» **MATERIAL TO PROCESS**:
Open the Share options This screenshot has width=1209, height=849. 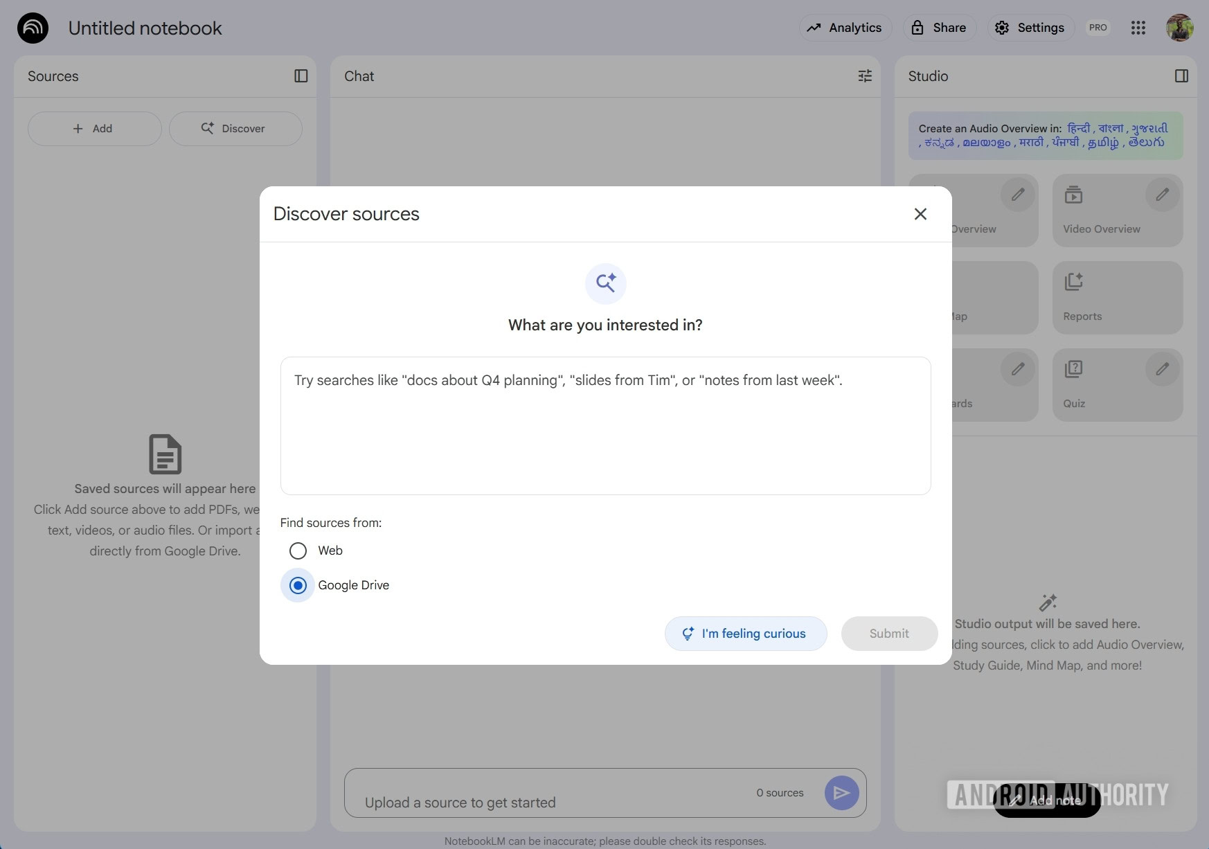point(939,28)
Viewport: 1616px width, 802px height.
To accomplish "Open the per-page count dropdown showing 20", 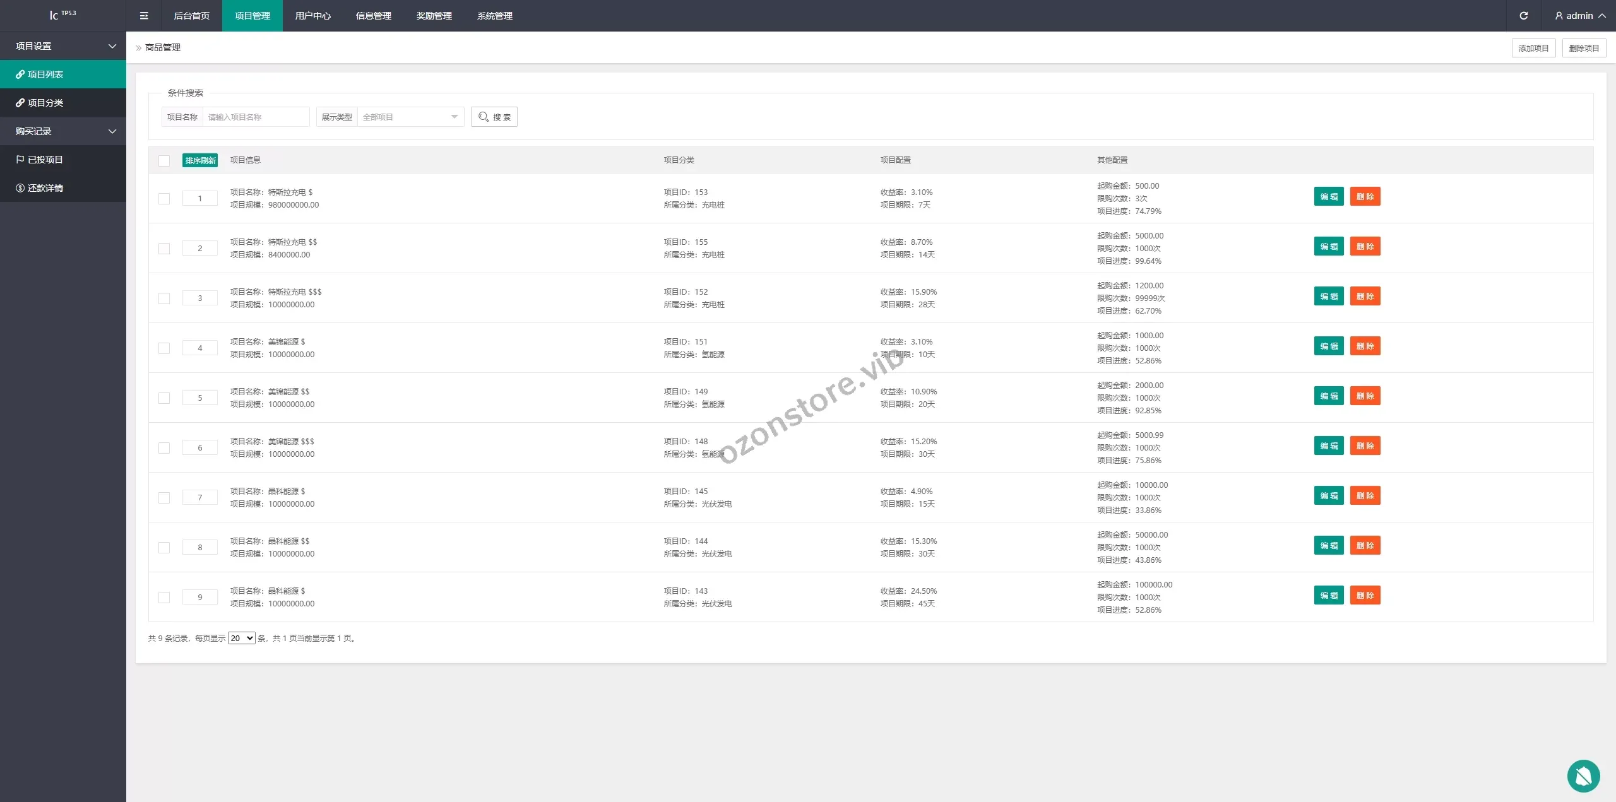I will click(241, 638).
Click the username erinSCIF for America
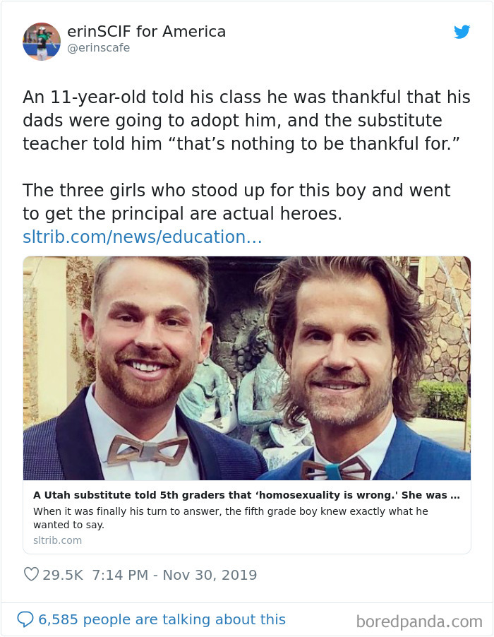The image size is (494, 637). (x=146, y=32)
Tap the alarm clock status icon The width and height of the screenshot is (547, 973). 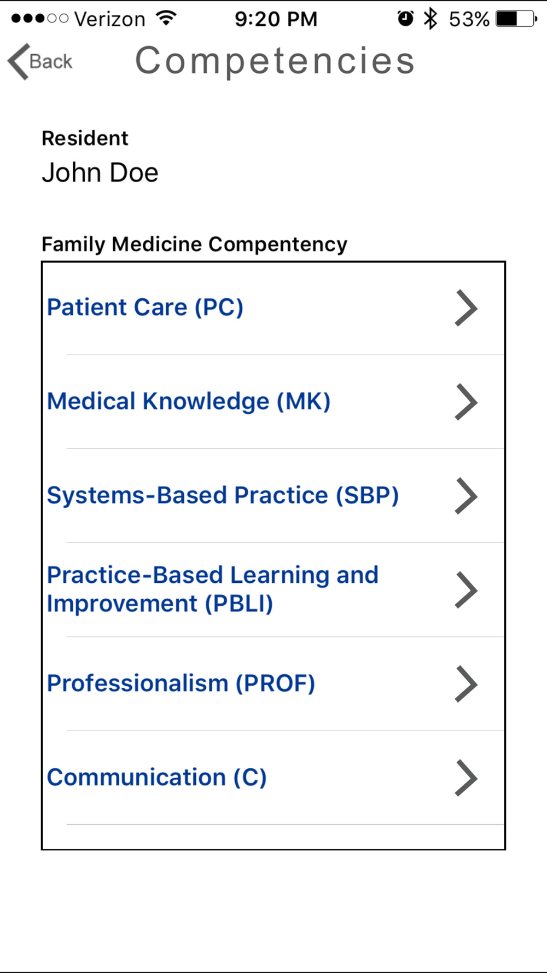tap(405, 19)
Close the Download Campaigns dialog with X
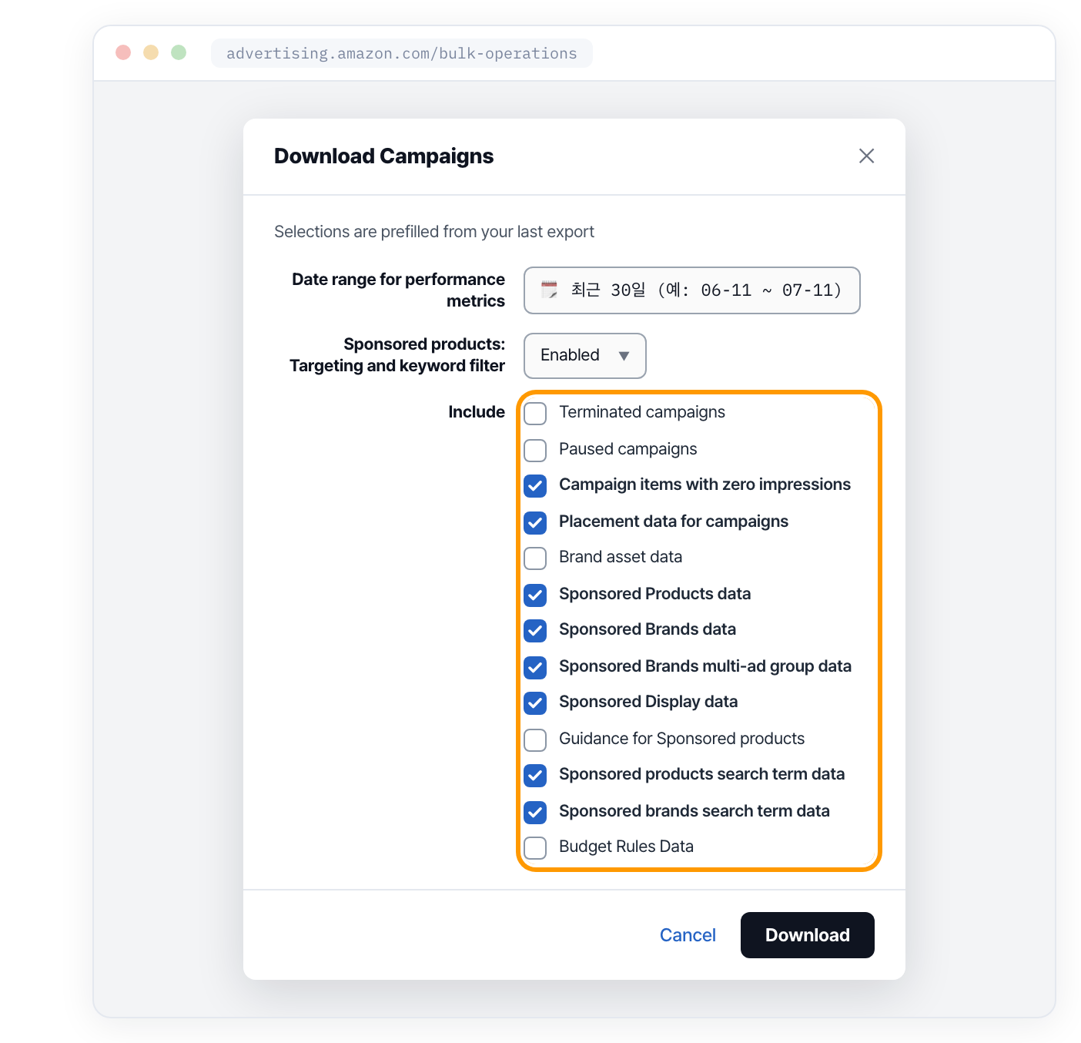1081x1043 pixels. coord(866,156)
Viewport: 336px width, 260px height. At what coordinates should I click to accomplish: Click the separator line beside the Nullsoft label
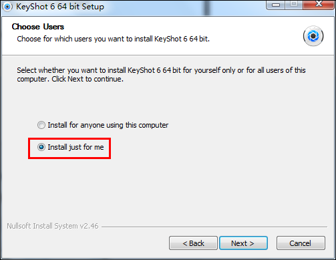pyautogui.click(x=214, y=227)
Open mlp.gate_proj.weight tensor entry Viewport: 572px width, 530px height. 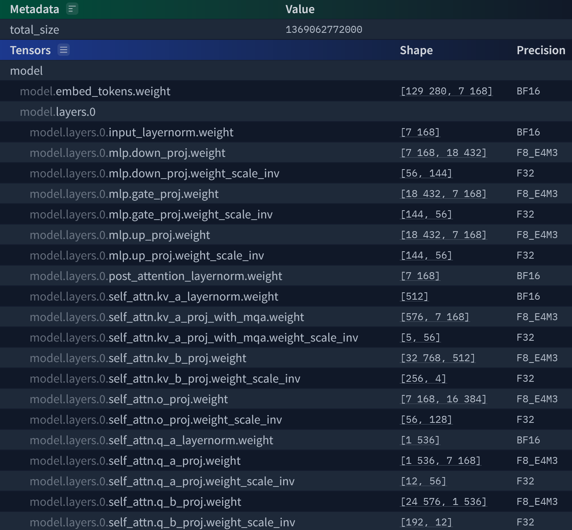pos(286,194)
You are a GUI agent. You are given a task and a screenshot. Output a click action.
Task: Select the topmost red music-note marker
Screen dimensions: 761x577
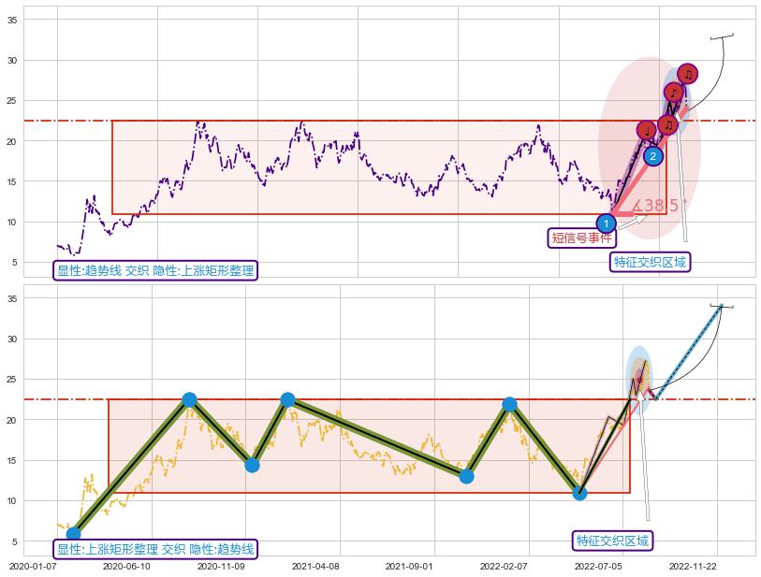tap(687, 74)

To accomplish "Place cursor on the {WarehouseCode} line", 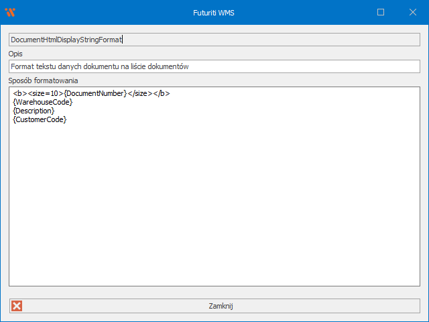I will click(x=42, y=102).
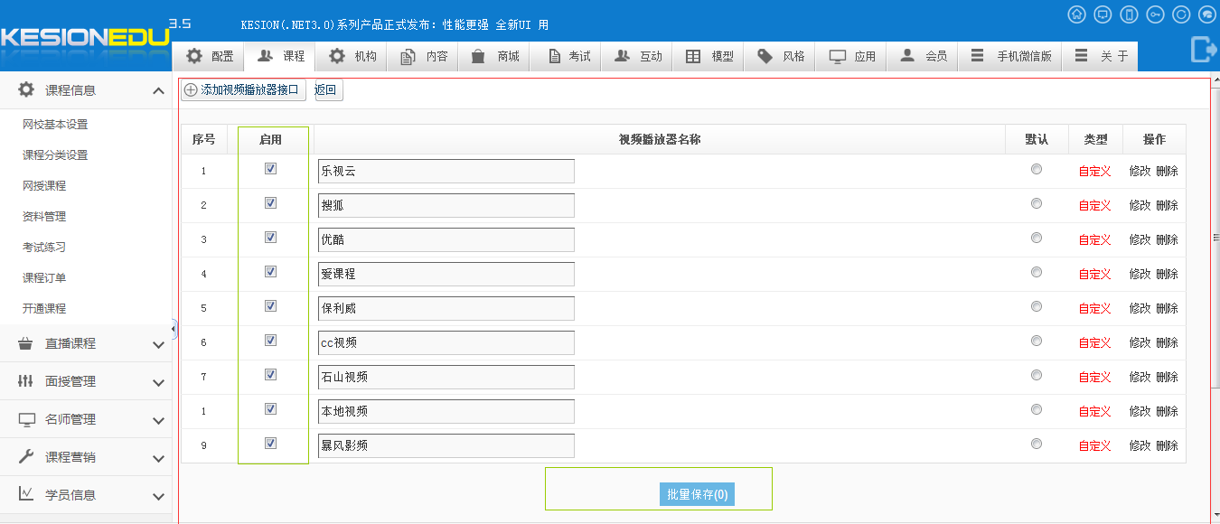Screen dimensions: 1220x524
Task: Click 删除 for the 暴风影频 row
Action: (1167, 445)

» **WRITTEN REQUEST**: Change "separator line" to "divider line" in the material from the line with "Close the Download Campaigns dialog with X" to the line with "pyautogui.click(x=214, y=227)", and give those lines again with everything else unchanged and the pictures left out.

» **ANSWER IN FULL**:
Close the Download Campaigns dialog with X
1081x1043 pixels. coord(866,156)
Viewport: 336px width, 260px height. At what coordinates should I click to accomplish: Click the divider line beside the Nullsoft label
pyautogui.click(x=214, y=227)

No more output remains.